The pharmacy services sector of the health care industry has a business need to report the device identifier (DI) of the Unique Device Identifier (UDI) in the Health Care Claim Remittance/Advice (835).
The FDA final rule was released September 24, 2013 requiring a Unique Device Identification System for Medical Devices. As a result of this ruling NDCs issued for medical devices will be rescinded by the FDA and NHRICs will be phased out. Beginning in September 2016, Class II devices will have the UDI on packages and in September 2018, Class I devices will have the UDI on the packages.

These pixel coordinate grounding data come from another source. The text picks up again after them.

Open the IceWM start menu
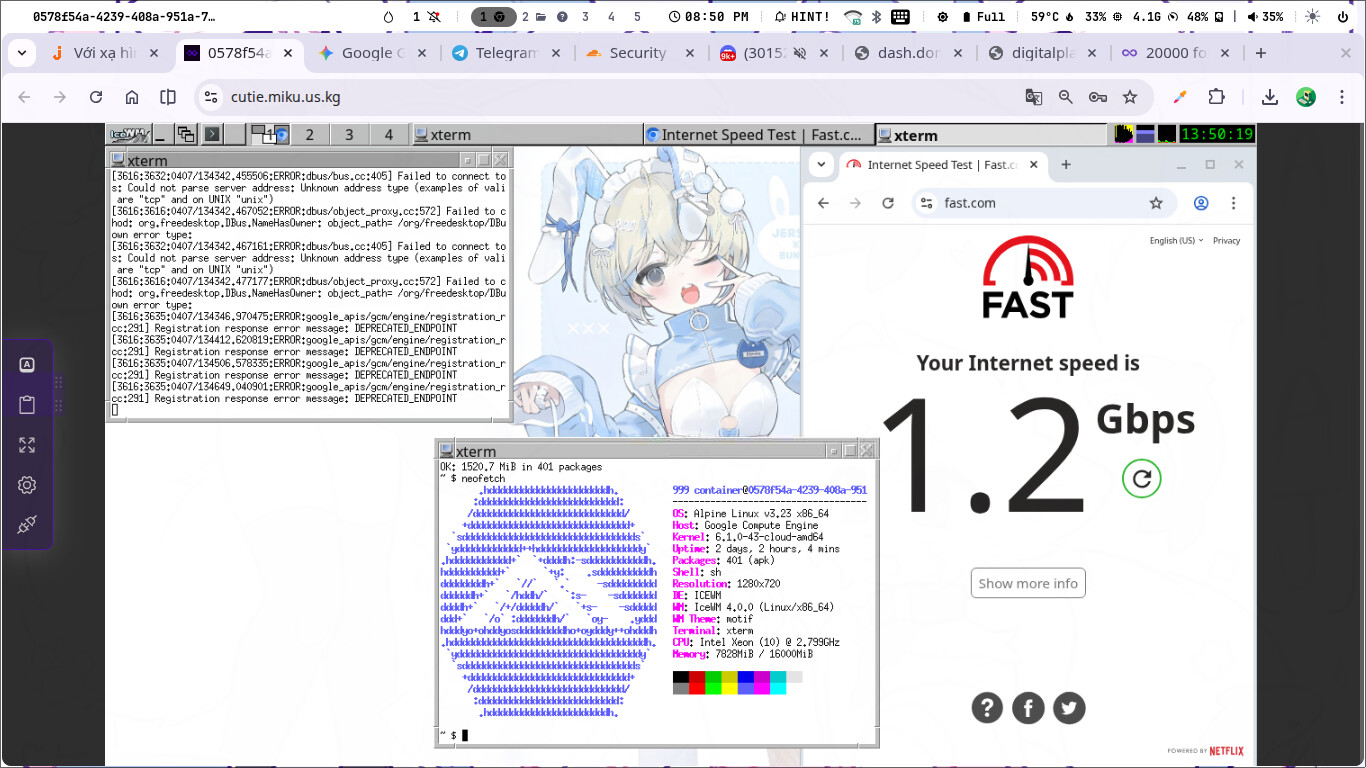The width and height of the screenshot is (1366, 768). click(x=130, y=134)
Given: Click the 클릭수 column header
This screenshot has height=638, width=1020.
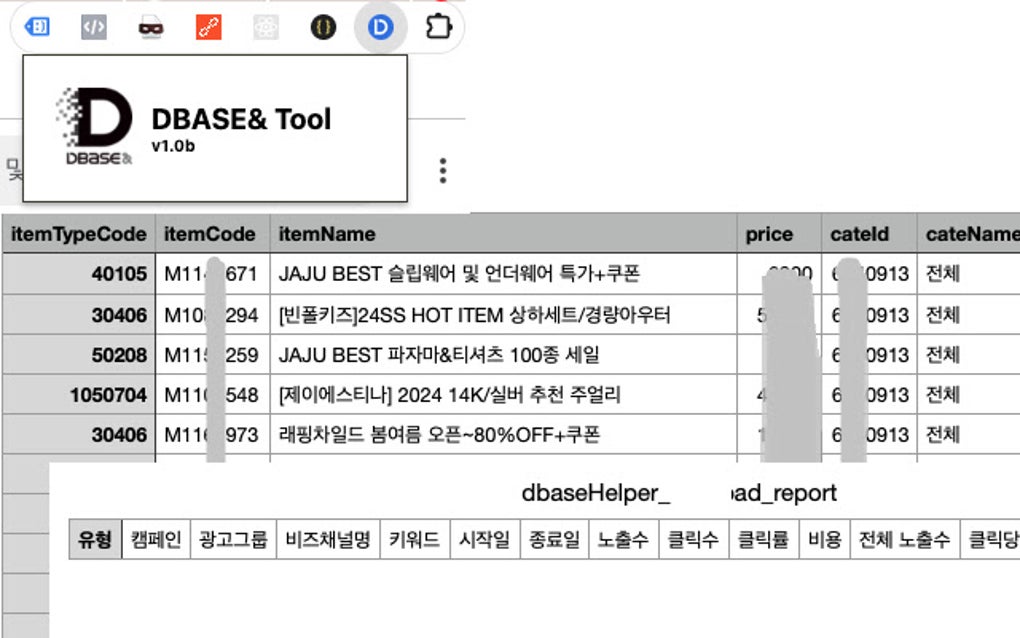Looking at the screenshot, I should tap(694, 541).

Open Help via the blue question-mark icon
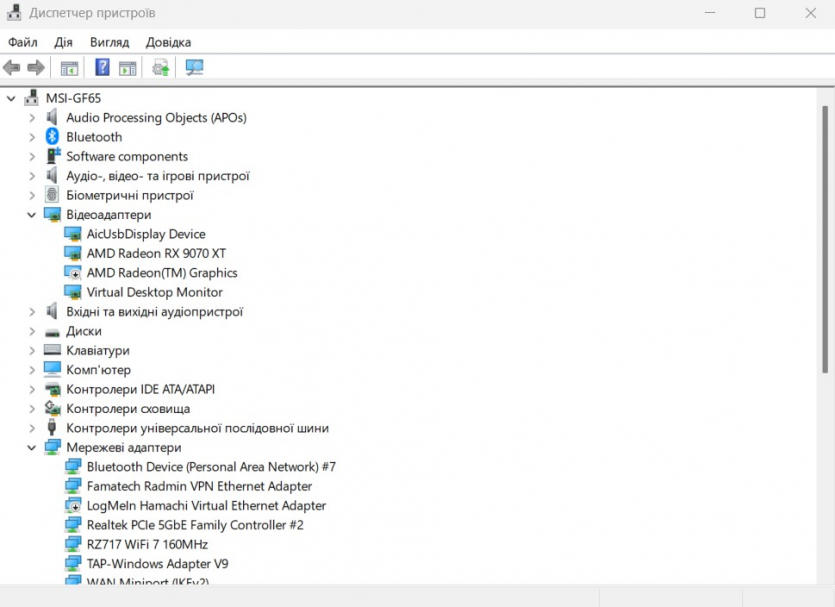pyautogui.click(x=102, y=68)
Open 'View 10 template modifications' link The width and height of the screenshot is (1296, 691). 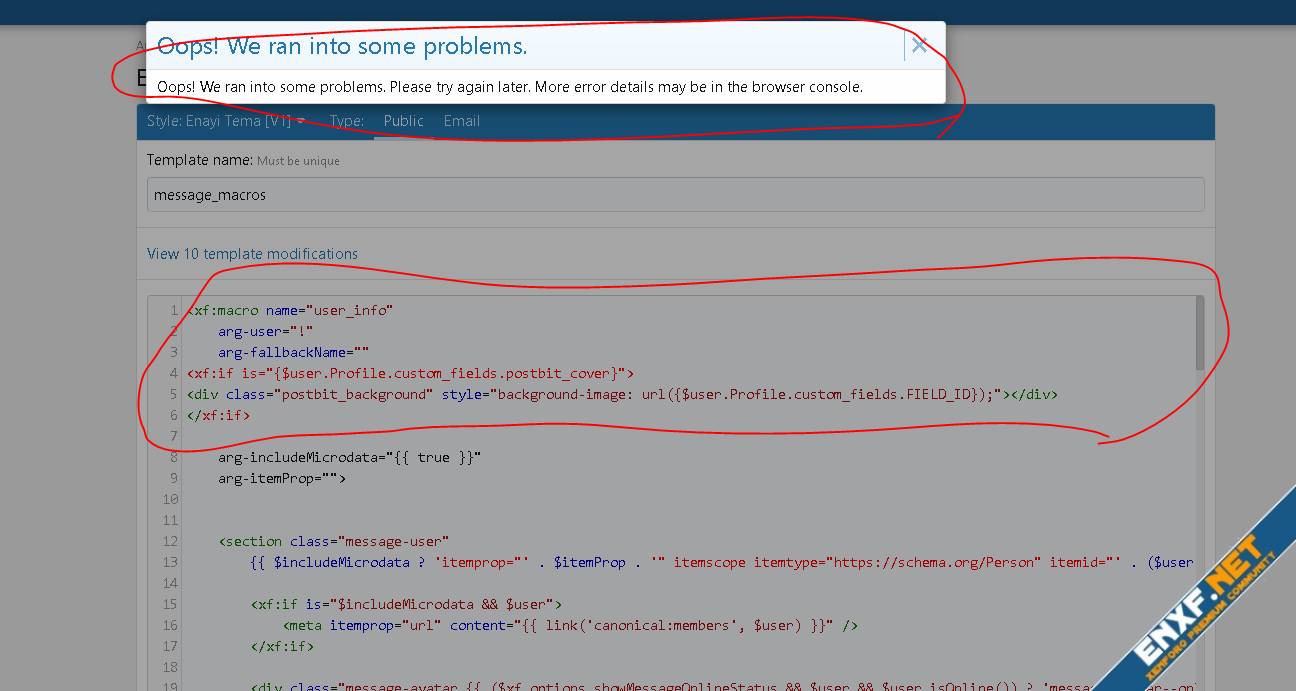tap(252, 254)
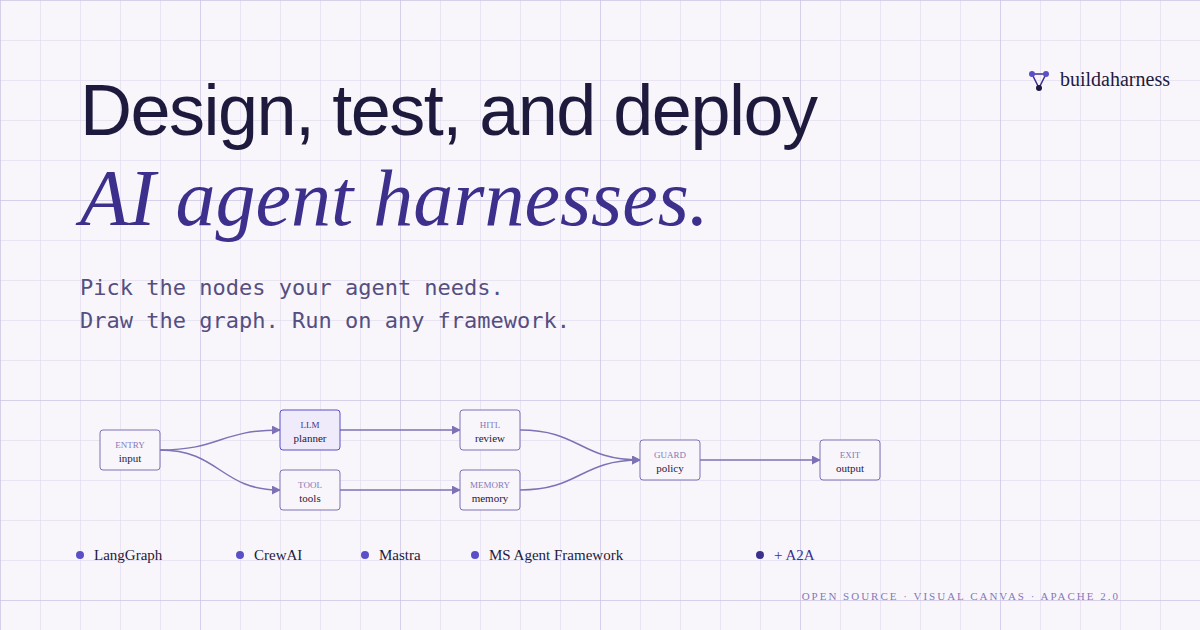Click the 'Open Source · Visual Canvas' footer text
The width and height of the screenshot is (1200, 630).
coord(913,596)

In September 2016, the pharmacy services industry will begin using the UDI-DI portion in the NCPDP claim transaction for billing and payment purposes; and therefore, need the ability to report the UDI-DI component on the ASC X12 835 transaction. Today, pharmacy products and services codes are reported in Loop 2110, SVC01-2 with the appropriate qualifier in Loop 2110, SVC01-1. What qualifier should be used to report the UDI-DI?
In guide 005010X221A1, the SVC01-01 Procedure Code Qualifier element doesn't support reporting of the UDI-DI in the 835. Please submit a detailed change request to ASC X12N for inclusion of this information in a future guide at http://changerequest.x12.org/.
As a temporary work around, consider reporting the UDI-DI in SVC01-02 using SVC01-01 qualifier UI, “U.P.C Consumer Package Code (1-5-5)”. Request a Remittance Advice Remark Code (RARC) through http://www.wpc-edi.com/reference/codelists/healthcare/remittance-advice… with a description like “Alert: The reported UPC code(s) for this service in SVC01 and SVC06 (if present) is a Unique Device Identifier (UDI) – Device Identifier (DI) code.” Then, report that RARC in the 2110 loop LQ segment for service lines reporting the UDI-DI. NOTE: HIPAA regulatory aspects of this request and recommendation need to be addressed directly with the National Standard Group at CMS.